• [What the task requires]
Continue the forum thread about converting a PDF course catalog to hOCR with Ghostscript and Tesseract, picking up after its last post.

• [Excerpted text]
You propose some great ideas, I will test them out as soon as I can.

1 Like

Use ghostscript to make tiff from pdf, then tesseract to create hocr from tiff.

Read about hocr.

1 Like

Looks very promising, thank you.

And your initial message implied that you would do something else differently with sample paths included?

Working in that for a couple months.
So yay, differently. A little :sweat_smile:

1 Like

Hey, did everything you described. I now have 1500 separate .hocr files. What do I do with them? Convert to text?

1 Like

Run them through GPT to identify the end of a course.

Hocr is a good format for gpt to understand.

You may try hocr2yaml as well to save token.

1 Like

Sorry to ask too many questions. But I believe this method will not work for me. The problem is that there are two columns, and alphabetical output turns into a mess. Here is the example:

Ancient Near Eastern and Egyptian Studies, BA… 284
Mathematics, PAD eee SIS
Ancient Near Eastern and Egyptian Studies, Minor … 281
Statistics, BA eee net JIG
Classical Studies, MA… 2E2
Statistics, BS SIE
Classics, BA QE
Statistics, MINCK SIE
Classics, MING? 2ES
Statistics, MS BIB
Cognitive Science 2A
Modern Languages and Literatures STD
Cognitive Linguistics, MA BBS
Chinese, BA B24
Cognitive Science, BA BBD

Maybe I’m just bad, but I think either the OCR is messing up, or I’m prompting GPT incorrectly. Also the files are huge, most exceed 16k tokens and more than half exceed 32k (just for input).

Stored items
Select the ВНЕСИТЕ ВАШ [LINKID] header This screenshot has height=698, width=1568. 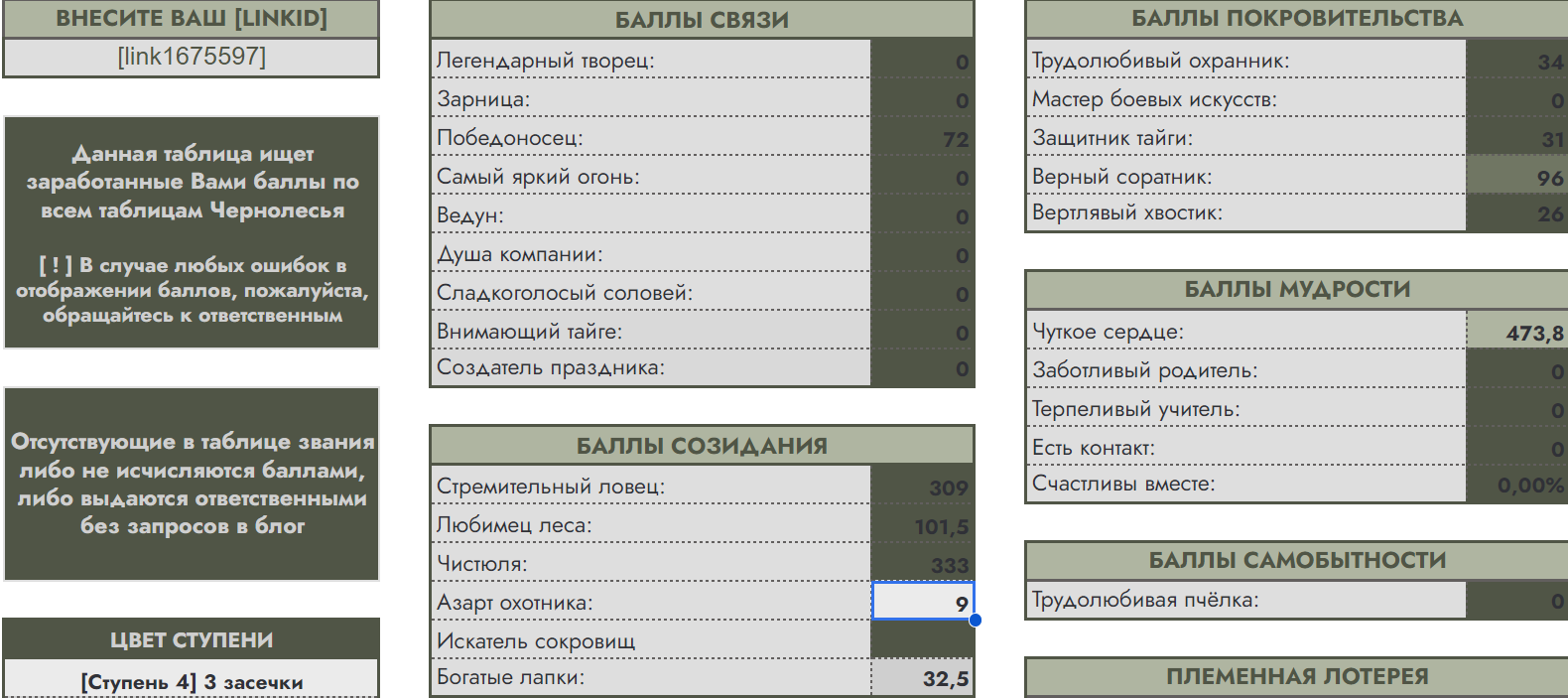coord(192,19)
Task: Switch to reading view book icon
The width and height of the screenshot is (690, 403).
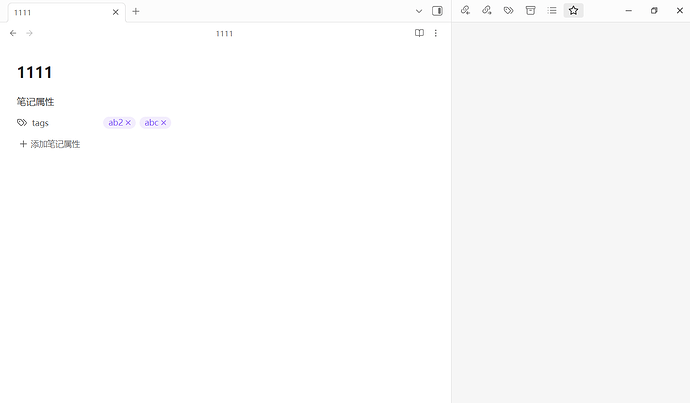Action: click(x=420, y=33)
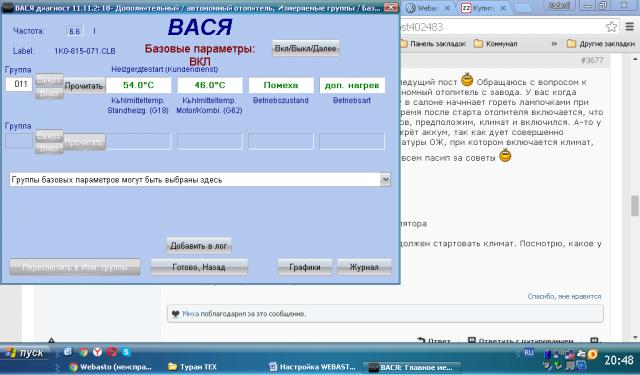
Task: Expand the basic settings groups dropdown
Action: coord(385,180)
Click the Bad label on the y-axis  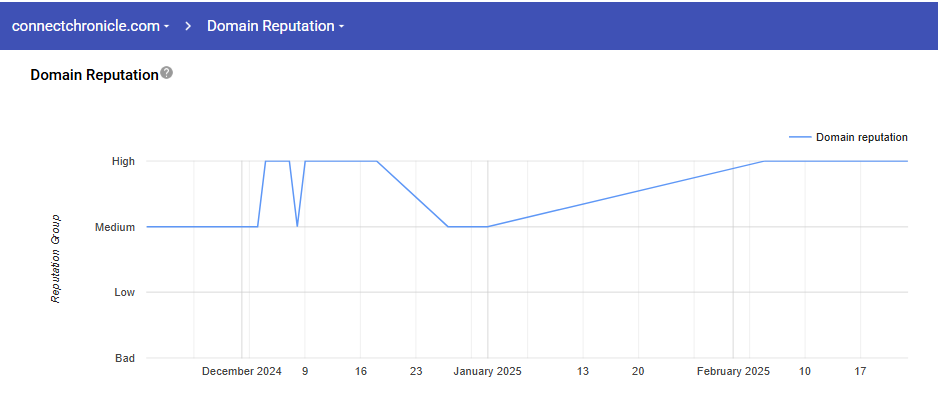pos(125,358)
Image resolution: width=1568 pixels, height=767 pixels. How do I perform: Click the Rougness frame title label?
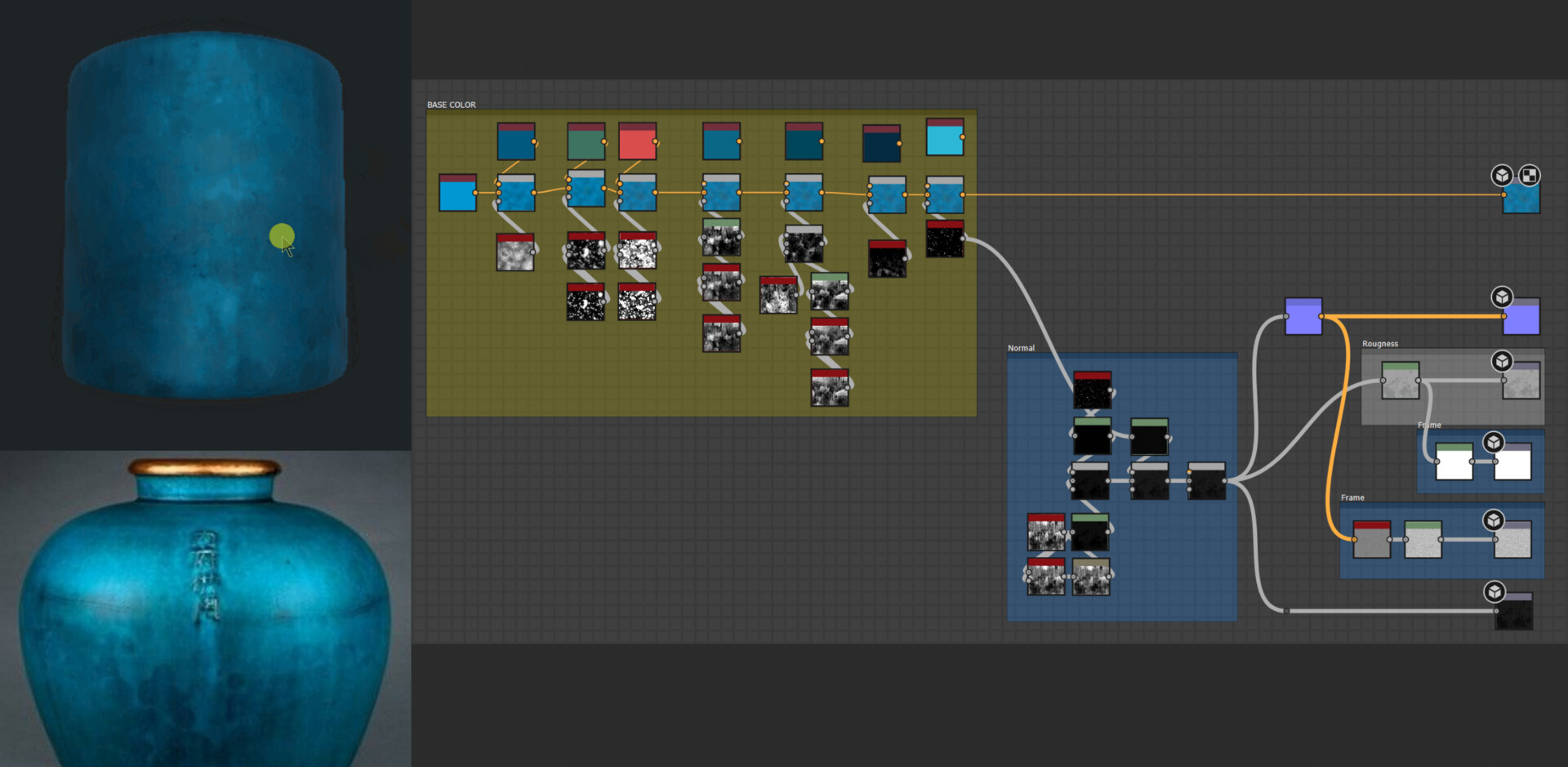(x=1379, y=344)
==
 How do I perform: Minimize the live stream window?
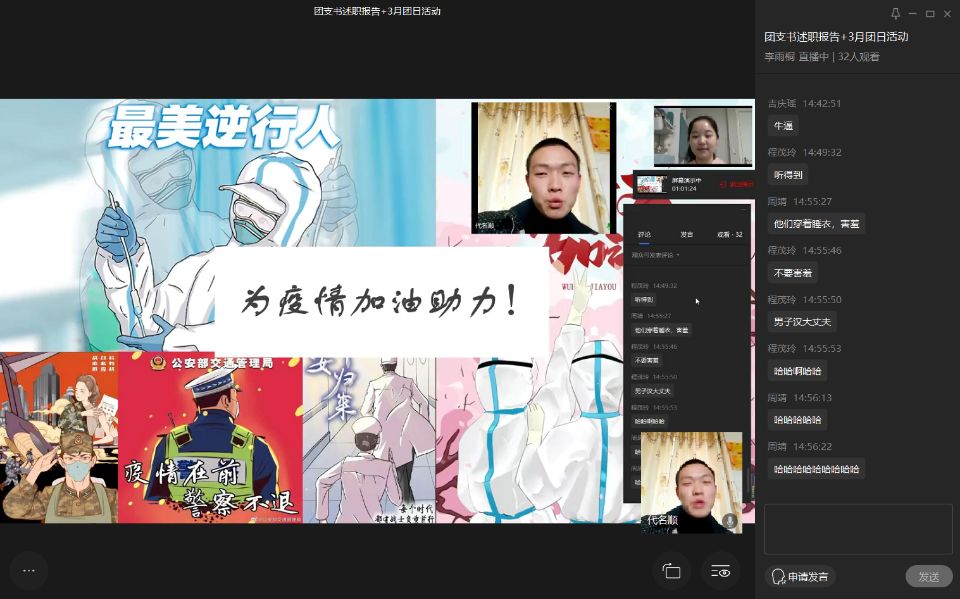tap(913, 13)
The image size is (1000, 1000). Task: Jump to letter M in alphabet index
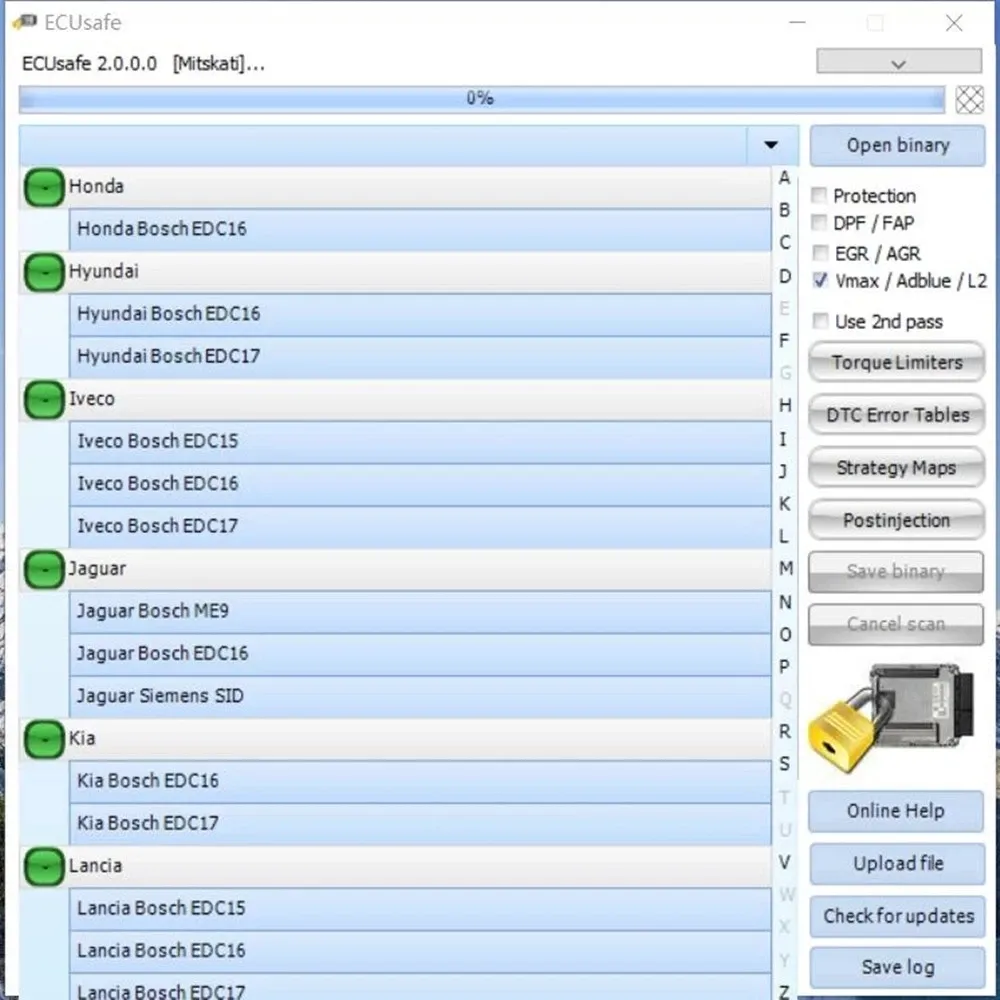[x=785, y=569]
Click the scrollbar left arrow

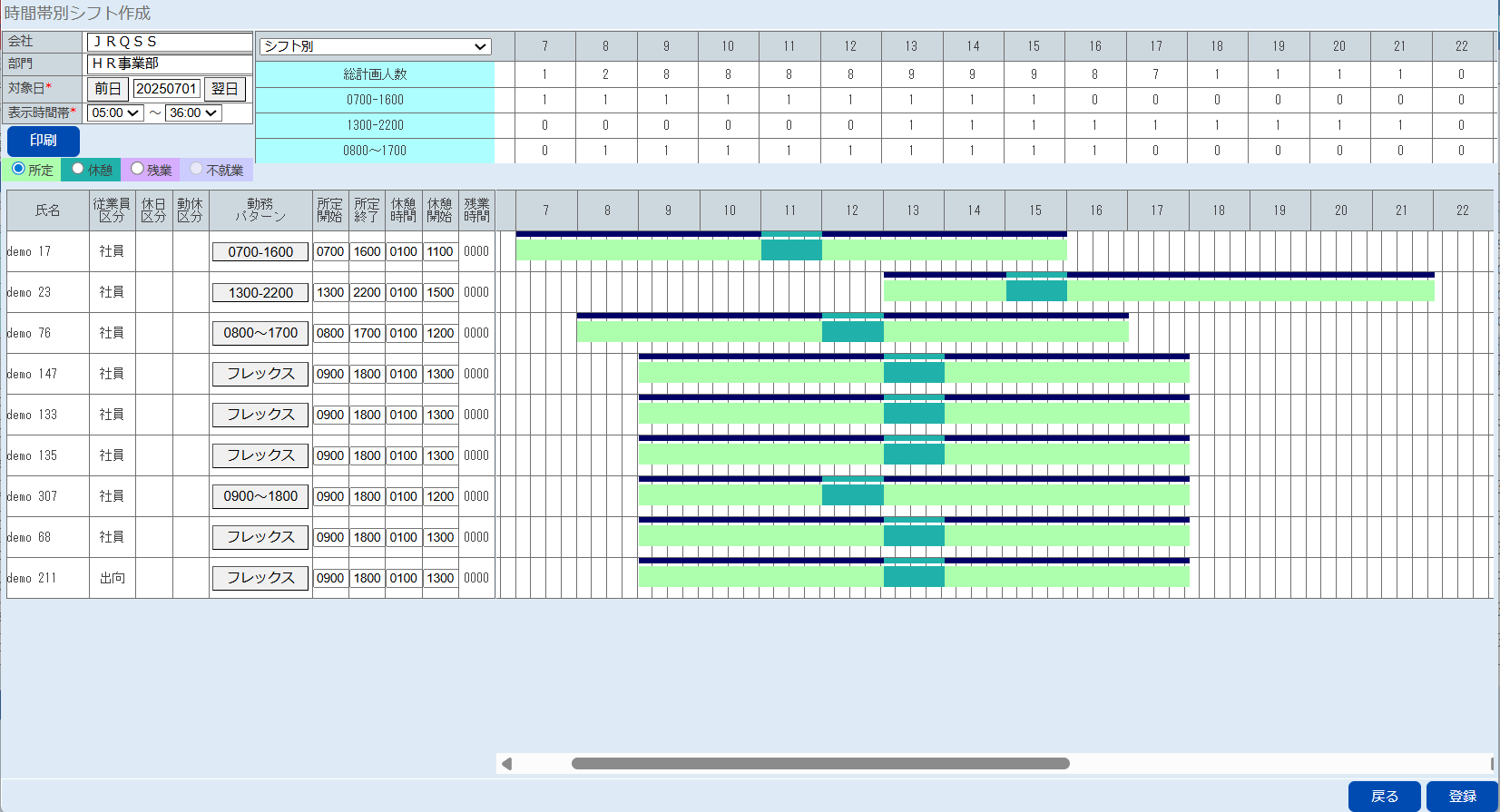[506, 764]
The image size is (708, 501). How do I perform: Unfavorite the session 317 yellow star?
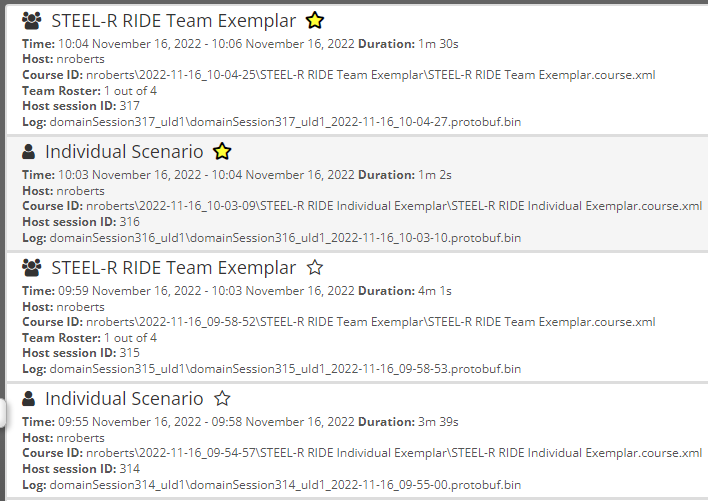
...
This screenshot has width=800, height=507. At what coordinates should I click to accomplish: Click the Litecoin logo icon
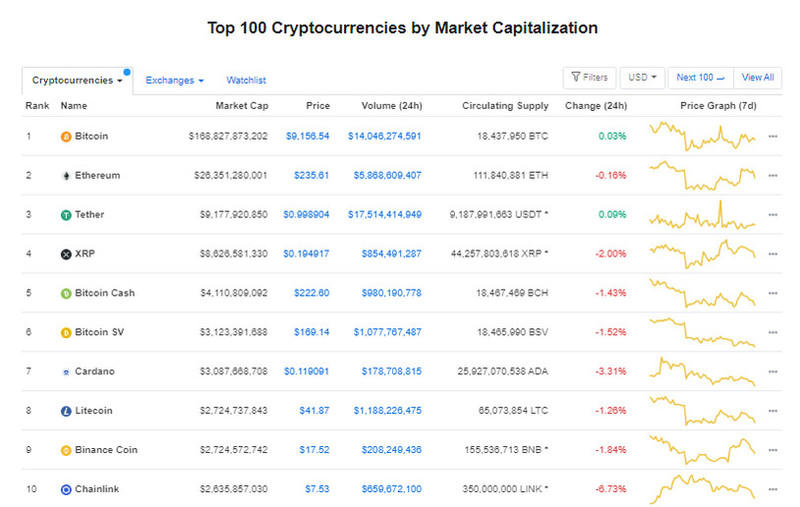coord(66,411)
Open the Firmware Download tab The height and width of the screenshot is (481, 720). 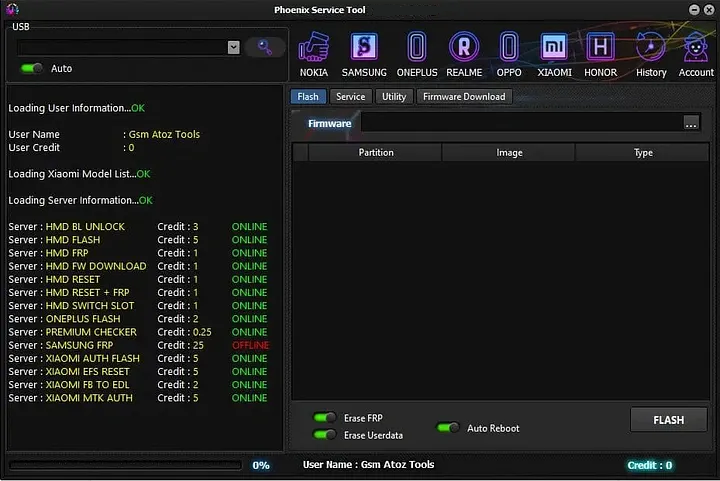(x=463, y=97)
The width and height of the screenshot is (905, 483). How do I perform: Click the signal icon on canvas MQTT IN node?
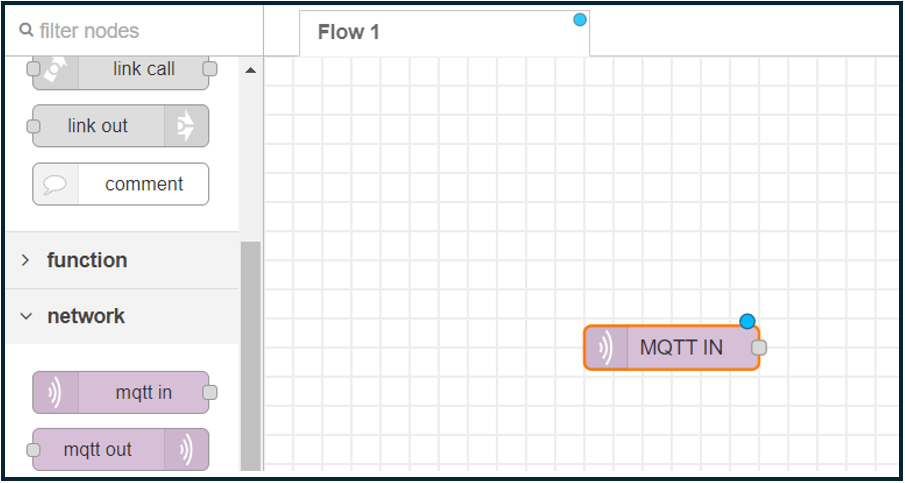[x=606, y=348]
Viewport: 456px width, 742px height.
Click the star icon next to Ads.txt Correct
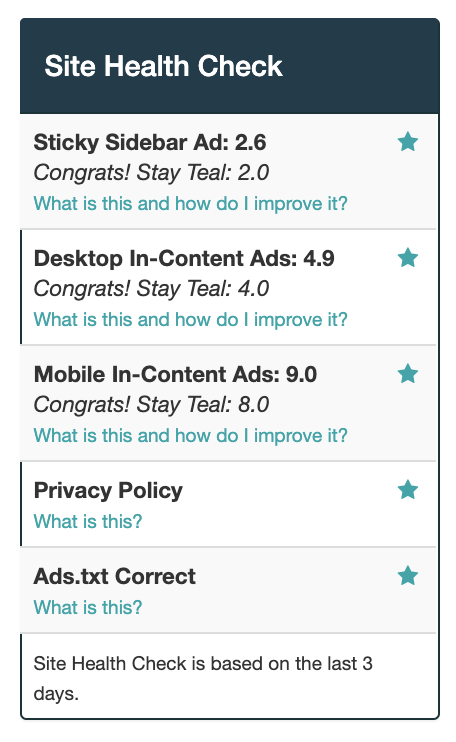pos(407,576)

• [Task result]
Found your post here API for Advanced Data Analytics - #2 by jochenschultz . Will try it out.

1 Like


I am working on a project that requires a large pdf to be processed and exact data to be retained. I want to take a course catalog (1500 pages) and turn in a chatbot that you can ask questions related to courses. Currently my problem is that with a large amount of pages the answers tend to be inaccurate.

Hey! Trying to do something similar, how did you end up solving this problem? Would appreciate a quick rundown of what worked for you :slight_smile:

Hey. Ended up scraping the webpages instead, since it was much easier to work with tabular data. After successfully preparing the data, I just used RAG. Let me know if you have any more questions.

Got you. In my case I’m dealing with a few pdfs of around 500 pages each, the thing is that while its mostly text, some parts of it contain important information in the form of tables and/or images. How do i make RAG effective in this case?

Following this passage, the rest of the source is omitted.